▸ **What you need to do**
With pictures excluded, copy word for word the lines in the data below from the line containing "Datenschutz (448, 1415)" through the line containing "News & Blog (18, 2433)".

__________________________________________________

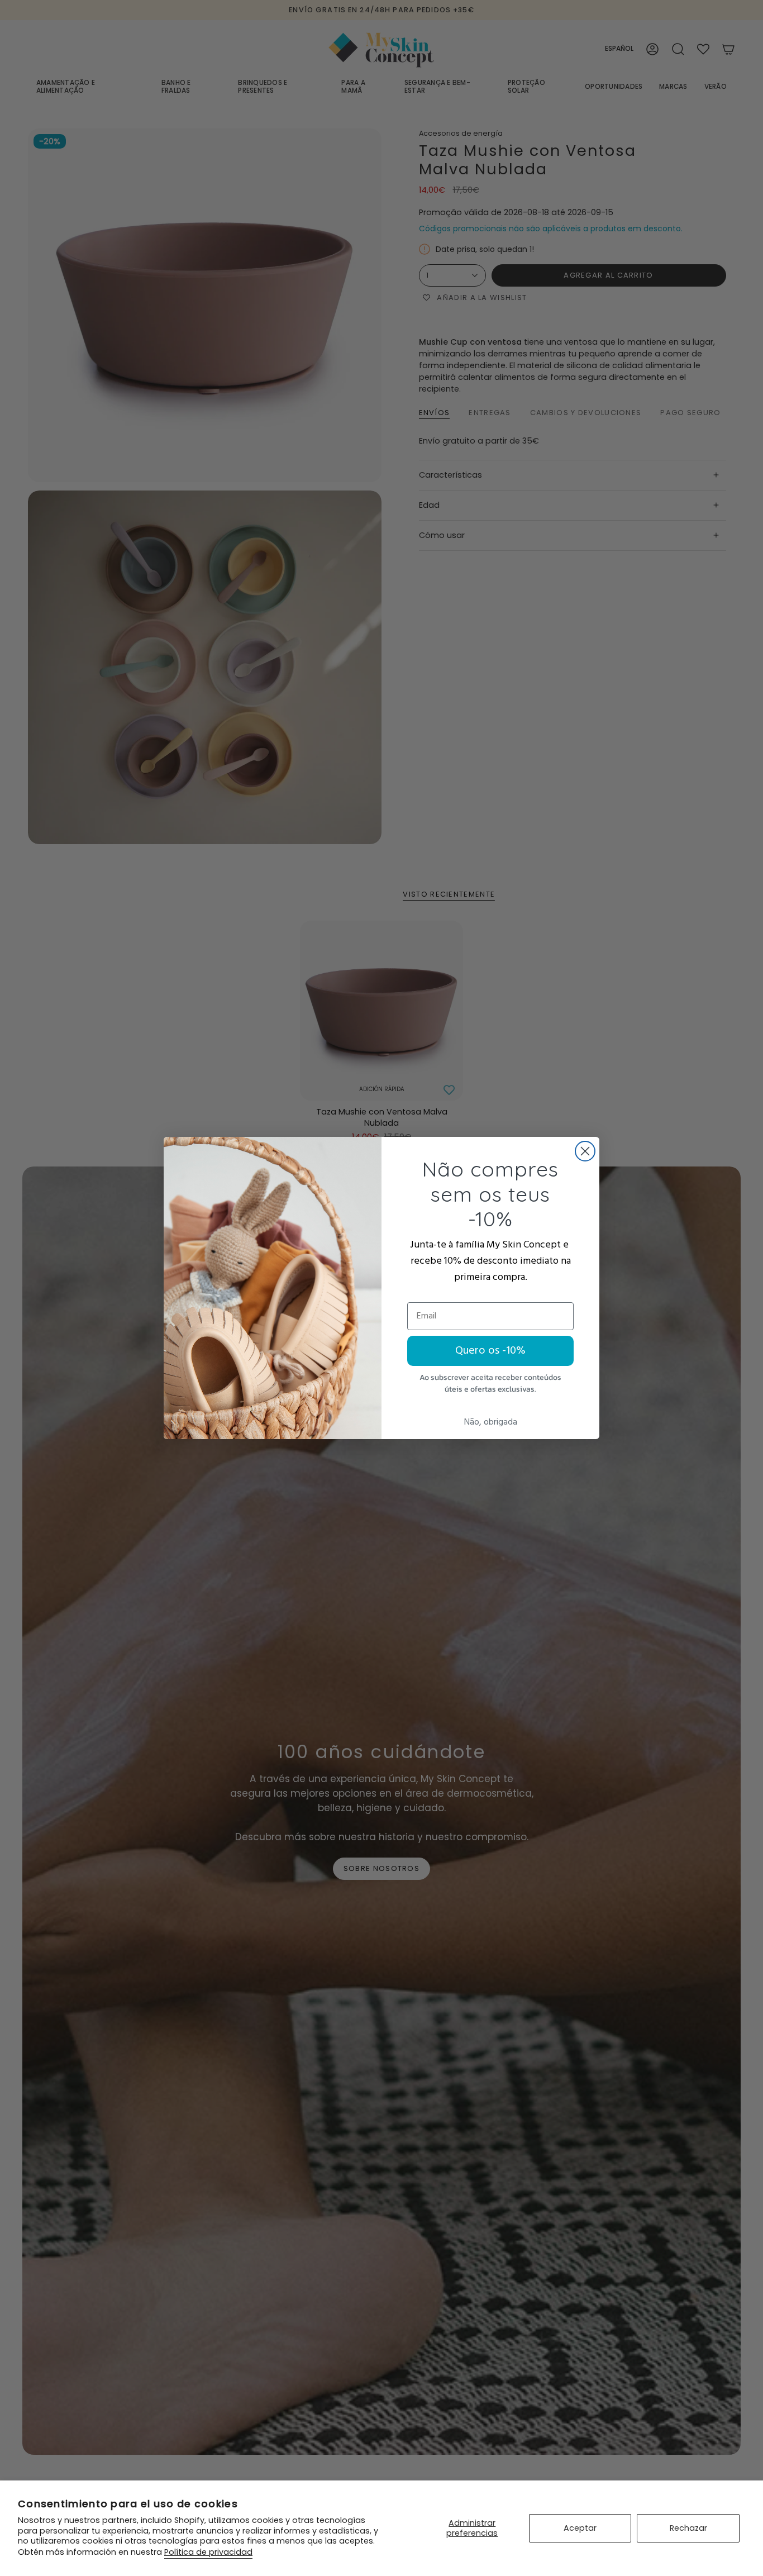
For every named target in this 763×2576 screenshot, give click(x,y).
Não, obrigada (490, 1422)
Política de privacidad (208, 2552)
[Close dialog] (585, 1151)
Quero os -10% (490, 1351)
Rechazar (688, 2528)
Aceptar (580, 2528)
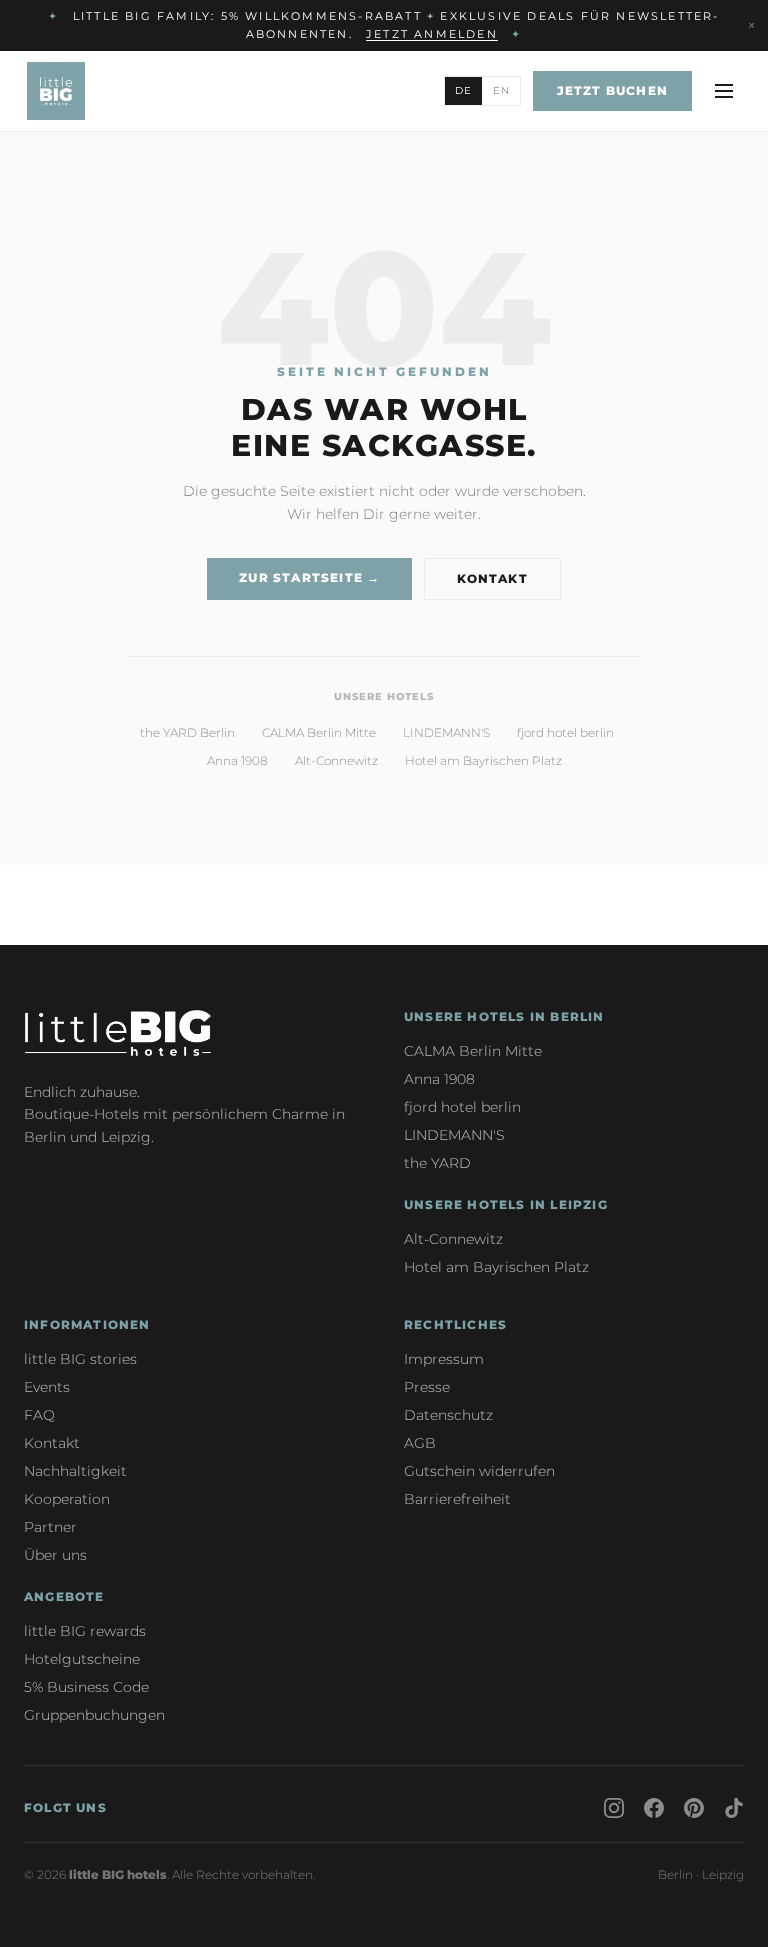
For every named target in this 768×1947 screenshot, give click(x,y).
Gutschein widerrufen (479, 1471)
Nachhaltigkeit (75, 1471)
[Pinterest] (694, 1808)
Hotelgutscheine (82, 1659)
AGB (420, 1443)
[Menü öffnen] (724, 91)
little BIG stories (80, 1359)
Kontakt (492, 578)
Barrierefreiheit (457, 1499)
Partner (50, 1527)
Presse (427, 1387)
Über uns (55, 1555)
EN (501, 90)
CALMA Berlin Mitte (319, 732)
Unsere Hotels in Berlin (504, 1016)
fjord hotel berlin (565, 732)
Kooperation (67, 1499)
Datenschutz (448, 1415)
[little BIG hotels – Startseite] (56, 91)
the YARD (437, 1163)
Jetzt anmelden (432, 34)
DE (463, 90)
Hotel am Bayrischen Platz (483, 760)
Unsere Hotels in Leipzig (506, 1204)
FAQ (39, 1415)
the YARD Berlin (187, 732)
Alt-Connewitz (336, 760)
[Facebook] (654, 1808)
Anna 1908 (237, 760)
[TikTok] (734, 1808)
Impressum (444, 1359)
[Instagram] (614, 1808)
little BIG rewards (85, 1631)
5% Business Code (86, 1687)
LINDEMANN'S (446, 732)
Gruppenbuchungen (94, 1715)
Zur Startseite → (309, 577)
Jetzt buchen (612, 90)
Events (47, 1387)
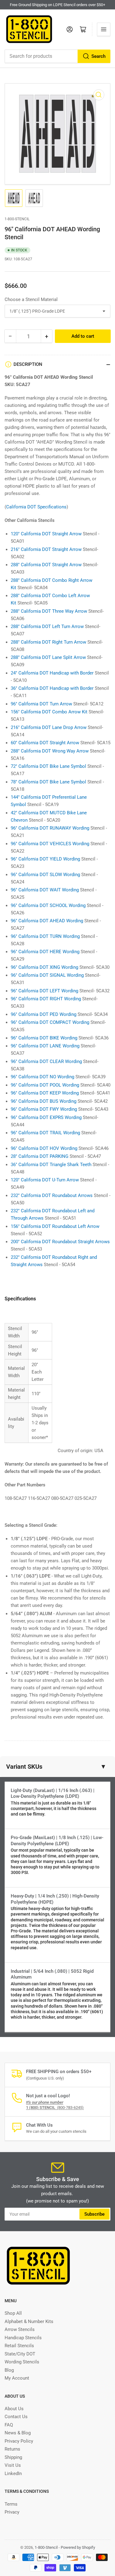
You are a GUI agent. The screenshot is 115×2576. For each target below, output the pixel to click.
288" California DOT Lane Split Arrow (48, 657)
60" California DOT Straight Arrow (45, 742)
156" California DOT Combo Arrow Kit (49, 712)
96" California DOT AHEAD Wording (47, 921)
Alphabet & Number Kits (29, 2321)
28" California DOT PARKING (39, 1156)
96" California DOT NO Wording (42, 1077)
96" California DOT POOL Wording (45, 1085)
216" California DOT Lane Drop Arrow (48, 727)
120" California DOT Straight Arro (44, 534)
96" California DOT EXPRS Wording (46, 1117)
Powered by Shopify (78, 2547)
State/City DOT (20, 2354)
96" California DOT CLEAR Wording (46, 1061)
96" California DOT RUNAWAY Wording (50, 828)
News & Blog (18, 2433)
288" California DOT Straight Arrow (46, 564)
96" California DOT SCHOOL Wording (48, 905)
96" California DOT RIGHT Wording (46, 999)
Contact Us (16, 2416)
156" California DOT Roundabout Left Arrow (55, 1226)
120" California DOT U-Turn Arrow (45, 1180)
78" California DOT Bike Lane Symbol (48, 782)
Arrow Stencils (20, 2329)
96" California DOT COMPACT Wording (50, 1022)
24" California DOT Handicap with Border (52, 673)
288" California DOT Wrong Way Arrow (50, 751)
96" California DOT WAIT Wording (45, 890)
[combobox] (57, 56)
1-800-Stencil (17, 219)
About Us (14, 2408)
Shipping (13, 2457)
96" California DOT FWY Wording (44, 1109)
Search (98, 56)
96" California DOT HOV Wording (44, 1148)
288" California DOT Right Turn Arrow (48, 642)
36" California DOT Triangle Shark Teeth (51, 1164)
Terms (11, 2504)
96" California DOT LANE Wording (45, 1046)
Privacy (12, 2512)
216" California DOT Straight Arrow (46, 549)
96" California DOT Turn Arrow (41, 704)
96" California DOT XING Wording (44, 967)
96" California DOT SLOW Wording (45, 874)
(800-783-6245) (55, 2107)
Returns (12, 2449)
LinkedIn (13, 2473)
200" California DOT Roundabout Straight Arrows (60, 1241)
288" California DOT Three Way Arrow (49, 611)
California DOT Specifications (36, 507)
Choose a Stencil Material (31, 299)
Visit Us (13, 2465)
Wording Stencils (22, 2362)
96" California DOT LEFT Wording (44, 991)
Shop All (13, 2313)
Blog (9, 2370)
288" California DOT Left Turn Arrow (47, 626)
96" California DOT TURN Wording (45, 936)
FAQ (9, 2425)
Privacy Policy (19, 2441)
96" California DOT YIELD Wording (45, 859)
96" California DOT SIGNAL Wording (47, 975)
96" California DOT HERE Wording (45, 951)
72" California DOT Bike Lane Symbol (48, 766)
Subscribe (94, 2214)
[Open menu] (103, 29)
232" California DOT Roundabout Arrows (52, 1195)
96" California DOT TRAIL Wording (45, 1133)
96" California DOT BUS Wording (43, 1101)
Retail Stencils (19, 2345)
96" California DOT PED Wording (43, 1014)
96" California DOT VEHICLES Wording (50, 843)
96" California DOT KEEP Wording (45, 1093)
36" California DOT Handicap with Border (52, 688)
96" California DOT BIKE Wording (44, 1038)
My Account (17, 2378)
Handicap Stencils (23, 2337)
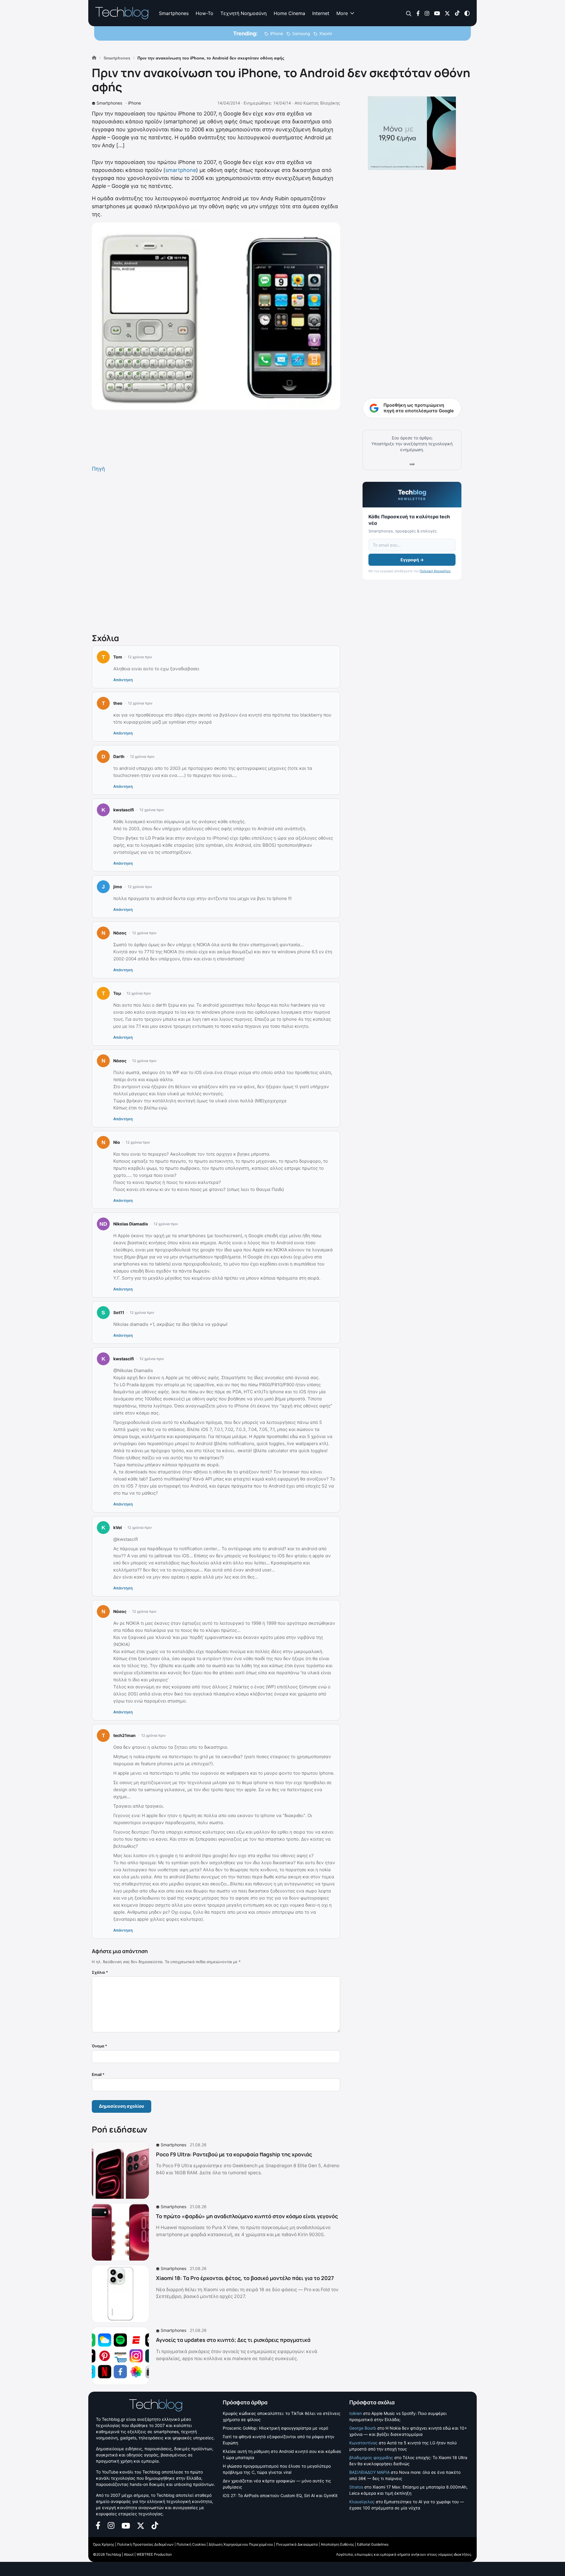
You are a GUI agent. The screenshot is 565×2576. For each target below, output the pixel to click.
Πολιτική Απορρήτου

__________________________________________________

▸ **Result of the task**
Datenschutz (448, 1415)
[little BIG hotels – Startseite] (56, 91)
the YARD (437, 1163)
Jetzt anmelden (432, 34)
DE (463, 90)
Hotel am Bayrischen Platz (483, 760)
Unsere Hotels in Leipzig (506, 1204)
FAQ (39, 1415)
the YARD Berlin (187, 732)
Alt-Connewitz (336, 760)
[Facebook] (654, 1808)
Anna 1908 (237, 760)
[TikTok] (734, 1808)
Impressum (444, 1359)
[Instagram] (614, 1808)
little BIG rewards (85, 1631)
5% Business Code (86, 1687)
LINDEMANN'S (446, 732)
Gruppenbuchungen (94, 1715)
Zur Startseite → (309, 577)
Jetzt buchen (612, 90)
Events (47, 1387)
You are a GUI agent. The screenshot is 115×2576. For each target below, output the pixel to click.
288" California DOT Lane Split Arrow (48, 657)
60" California DOT Straight Arrow (45, 742)
156" California DOT Combo Arrow Kit (49, 712)
96" California DOT AHEAD Wording (47, 921)
Alphabet & Number Kits (29, 2321)
28" California DOT PARKING (39, 1156)
96" California DOT NO Wording (42, 1077)
96" California DOT POOL Wording (45, 1085)
216" California DOT Lane Drop Arrow (48, 727)
120" California DOT Straight Arro (44, 534)
96" California DOT EXPRS Wording (46, 1117)
Powered by Shopify (78, 2547)
State/City DOT (20, 2354)
96" California DOT CLEAR Wording (46, 1061)
96" California DOT RUNAWAY Wording (50, 828)
News & Blog (18, 2433)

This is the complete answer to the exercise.